The main thing I can feel is the lack of bitterness I have right now compared to before. I admit I was one pissed off salty dog about a lot of things and looking back on my life I’m probably justified in a lot of it but that anger cost me a lot of opportunities. I didn’t know how to deal with it and other people were afraid of it and it was not helping me advance.
Sure I’m still a little miffed about a few things but it’s not the all consuming rage I have felt in the past. I just don’t care anymore. Most of the people I’ve had my tiffs with aren’t even in a position to hurt me now and they mean nothing to me. I‘ve grown. They didn‘t.
Dave Luczak is an example. He’s a morning DJ in Milwaukee and has never been nice to me. In fact he’s gone out of his way to keep me off his radio show even though he has comedians on every week. We had a falling out over a comedy bit I did years ago and he has never had me back on since. That used to really hurt but now I couldn’t care less.
I remember he and I standing in his studio alone and he looked at me and said ‘There’ll come a day when I will tell people Dobie Maxwell used to beg me to be on my show and nobody will believe it. But I’ll never have you on so don’t even ask.’ Wow did that hurt.
In the subsequent years I’ve really tried to patch it up and make it right and at least stop the hostility but he never would answer my letters and that bothered me. Today I saw he’s attempting to do comedy himself at some theatre gig in Racine I did last year and I looked at the ad in the paper and laughed. He hasn’t paid his dues but he wants to be a comedian.
Who doesn’t? It’s FUN to be on stage getting laughs when everyone is enjoying a show. It’s the best feeling I’ve ever had in my life but it comes with a price. He’ll probably have a nice crowd there who will love him and that’s great - but they know him from the radio.
Take a ride two hours in any direction where they don’t know the radio show and then it becomes a whole different story.
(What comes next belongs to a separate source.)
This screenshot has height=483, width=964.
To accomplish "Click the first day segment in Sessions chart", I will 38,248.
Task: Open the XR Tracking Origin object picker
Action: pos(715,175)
I’ve spent 20 plus years earning the right to go up at any comedy club, juke joint, honky tonk, hell hole or anywhere else that has a mike and kick a room full of strangers in the ass and take no prisoners. THAT is an exhilarating feeling.
I don’t hate Dave Luczak. I don’t wish him any bad. I don’t care anymore. He doesn’t affect me at all and he’s nothing to me. There was a time when all I wanted was to be part of that show just like all the other comedians in town were but I got kicked off and treated like a soiled pair of undies and it really hurt to my inner core. Now I just shrug it all off.
I’ve worked in bigger markets than Dave Luczak and played bigger audiences and that’s what I want to focus on from now on. Those past demons are dead and I don’t want to put one ounce of energy into even looking into where they went. This is my time to shine and I am going to enjoy every single fraction of a second of it. THAT is what true success is.